Belangrijkste resultaten
SBP-VVV en kwaliteit van antistollingsregulatie
- Uit het definitieve aangepaste lineaire regressiemodel bleek dat SBP-SD omgekeerd geassocieerd was met TTR (gestandaardiseerde beta: -0.073; t: -4.142; P<0.001) en met PINRR (gestandaardiseerde beta: -0.070; t: -3.959; P<0.001).
- In het definitieve logistieke regressiemodel, in vergelijking met patiënten in het 1e kwartiel, hadden diegenen in het 4e kwartiel een significante omgekeerde associatie met TTR >70% (OR: 0.75; 95% CI: 0.61-0.92), terwijl patiënten in het 3eQ en 4eQ significant geassocieerd waren met TTR ≤65% (P=0.014 voor het 3eQ en P<0.001 voor het 4eQ) en met TTR ≤60% (beide P<0.001).
- Continue waarden voor SBP-SD waren omgekeerd geassocieerd met TTR >70% (OR: 0.98; 95% CI: 0.96-0.99 per mm Hg) en direct geassocieerd met TTR ≤65% en TTR ≤60% (beide P<0.001). Vergelijkbare resultaten werden gevonden voor PINRR.
Follow-Up en Survival Analyse
- Op basis van de SBP-SD Qs, nam het aantal beroertes en majeure bloedingen geleidelijk toe van het 1eQ tot het 4eQ (beide P<0.001).

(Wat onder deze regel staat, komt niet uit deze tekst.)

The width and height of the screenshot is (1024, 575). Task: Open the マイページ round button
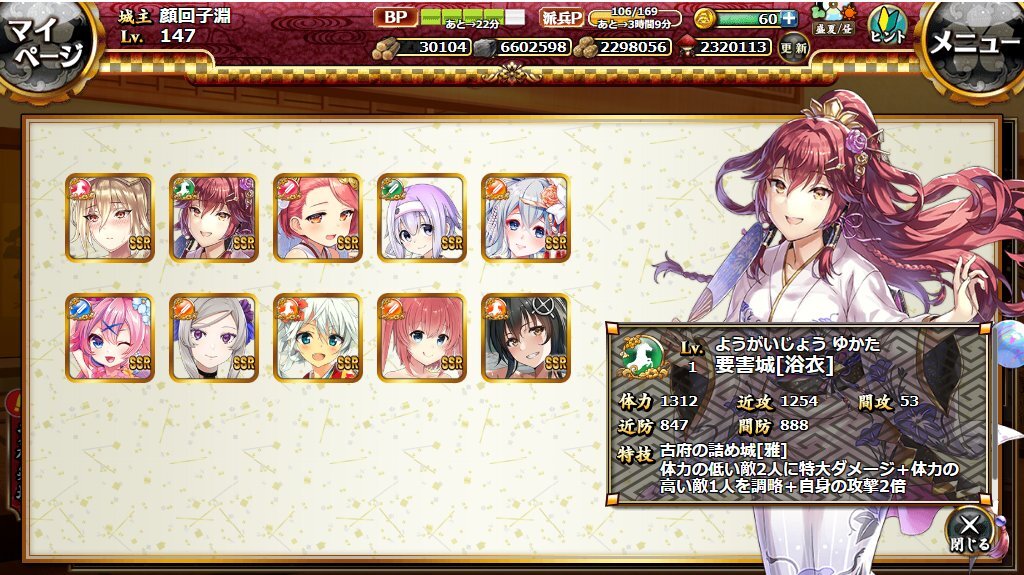tap(46, 44)
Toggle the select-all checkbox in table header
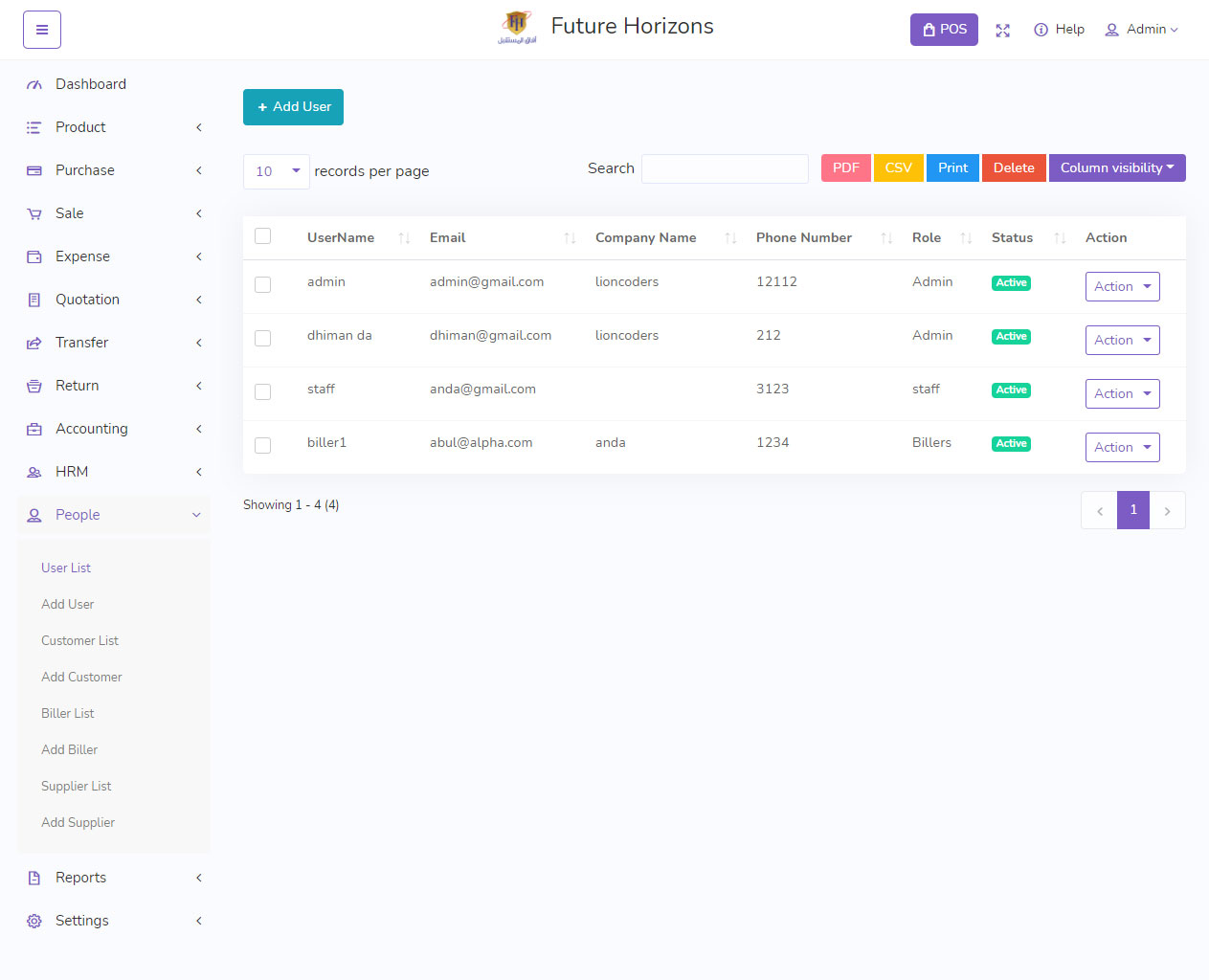1209x980 pixels. point(263,236)
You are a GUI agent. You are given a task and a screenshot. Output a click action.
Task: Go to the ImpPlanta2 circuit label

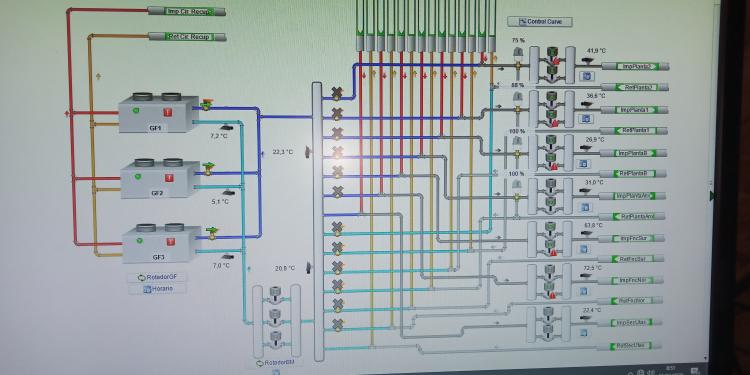635,66
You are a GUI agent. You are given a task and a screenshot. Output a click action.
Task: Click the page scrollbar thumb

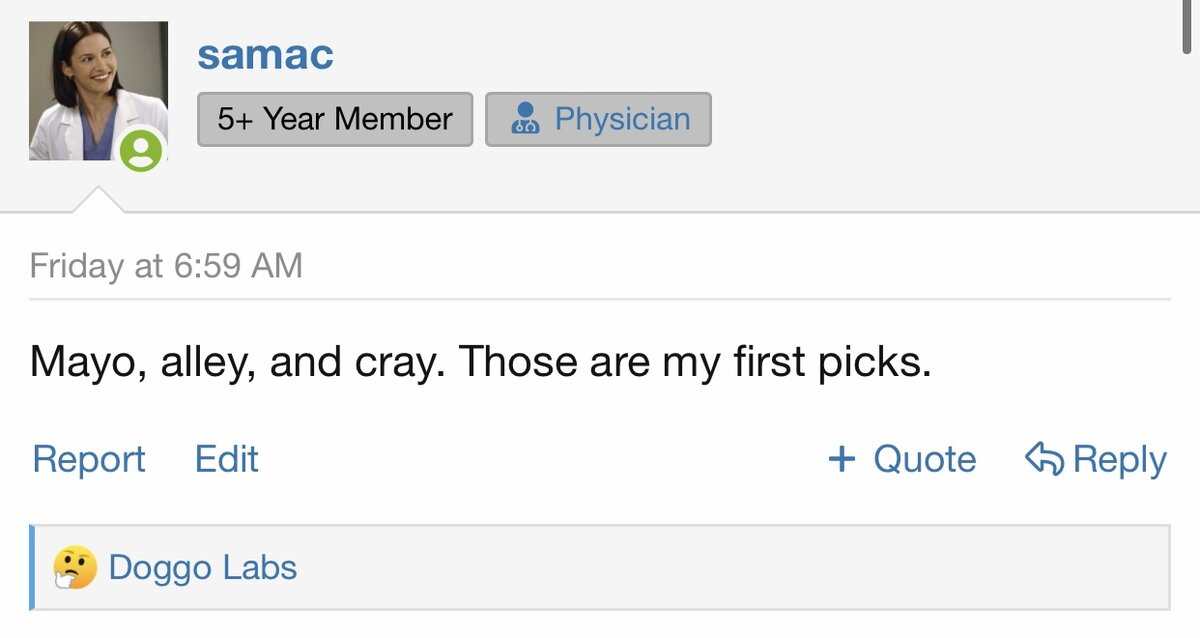[x=1187, y=27]
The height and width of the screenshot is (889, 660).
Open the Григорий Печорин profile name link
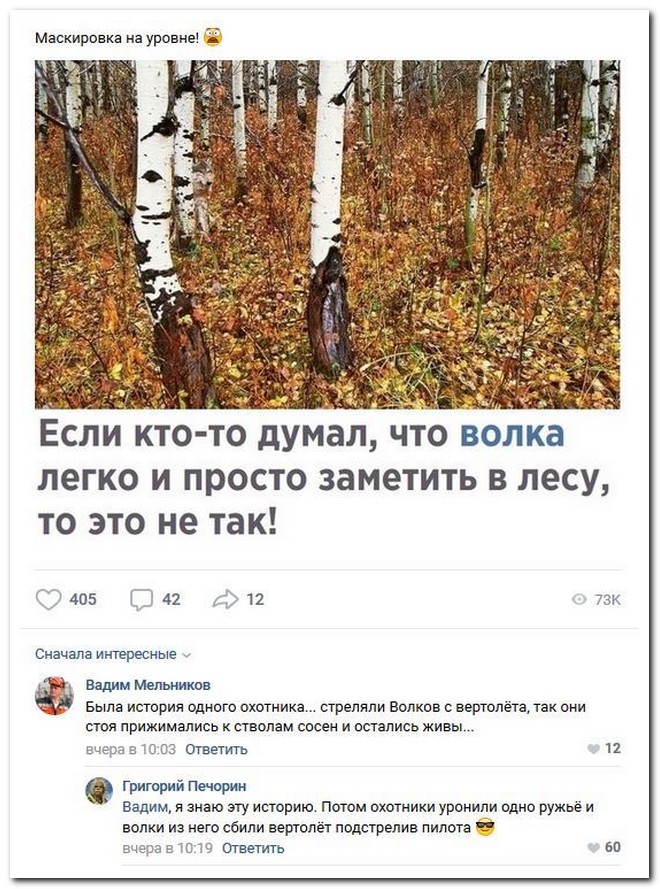coord(185,786)
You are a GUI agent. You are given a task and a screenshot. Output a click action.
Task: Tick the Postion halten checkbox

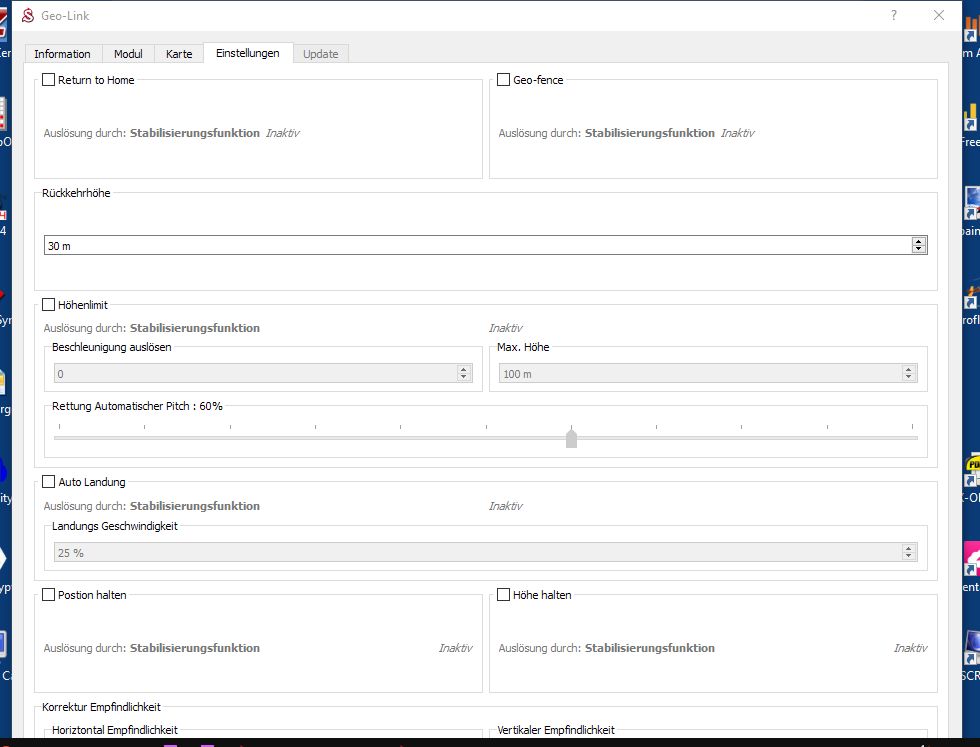coord(49,595)
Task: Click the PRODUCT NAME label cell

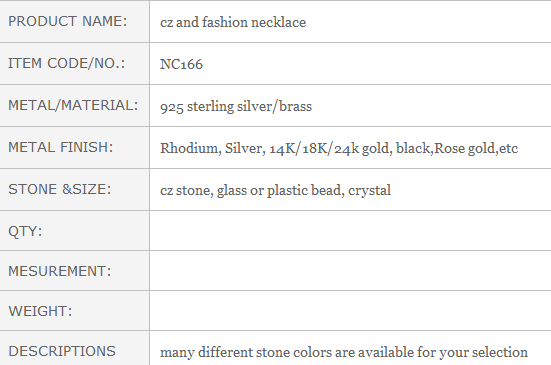Action: pyautogui.click(x=74, y=21)
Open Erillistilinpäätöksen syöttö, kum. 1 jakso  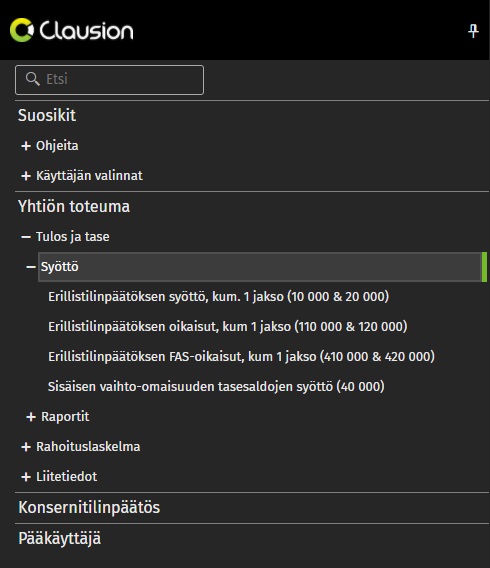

Patiënten in het 3e en 4e kwartiel hadden de hoogste frequentie CV sterfte (P=0.005) en sterfte door alle oorzaken (P<0.001).
- Het samengestelde eindpunt van beroerte/majeure bloedingen/CV sterfte steeg progressief vanaf het 1eQ (10,8%) tot het 4eQ (20.8%; P<0.001).
- Volgens de Kaplan-Meier-curven hadden patiënten in het 3eQ en 4eQ een progressief hogere kans op beroerte (log-rank: 20.024; P<0.001), majeure bloedingen (log-rank: 48.322; P<0.001), en CV sterfte (log-rank: 11.985; P=0.007).
- Patiënten in het 4eQ hadden het hoogste risico voor sterfte door alle oorzaken (log-rank: 21.333; P<0.001). Patiënten in het 3eQ en 4eQ hadden het hoogste risico op het samengestelde eindpunt (log-rank: 49.929; P<0.001).
Multivariate Analyses
- Een laatste voorwaartse Cox multivariate regressieanalyse bevestigde dat patiënten in het 3eQ en 4eQ een onafhankelijk verhoogd risico op een beroerte hadden (respectievelijk HR: 1.85, 95% CI: 1.02-3.35 en HR: 2.33, 95% CI: 1.30-4.16), en majeure bloedingen (respectievelijk HR: 1.92; 95% CI: 1.18-3.15 en HR: 2.88; 95% CI: 1.79-4.61).
- Ondanks een toename in het risico op CV sterfte met SBP-SD als continue variabele (P=0.010), waren SBP-SD Qs niet onafhankelijk geassocieerd met CV sterfte. Patiënten in het 4eQ hadden echter een onafhankelijke toename in het risico voor sterfte door alle oorzaken (HR: 1.38; 95% CI: 1.00-1.91), wat ook het geval was voor SBP-SD als een continue variabele (P<0.001).
Conclusie
In de AFFIRM studie was SBP-VVV omgekeerd geassocieerd met de kwaliteit van de antistollingsregulatie in AF patiënten, en toenemende SBP-VVV was geassocieerd met een hoger risico op ernstige nadelige klinische events. Deze resultaten suggereren dat het verminderen van SBP-VVV en het verbeteren van de kwaliteit van de antistollingsregulatie voordeel kan hebben voor AF patiënten.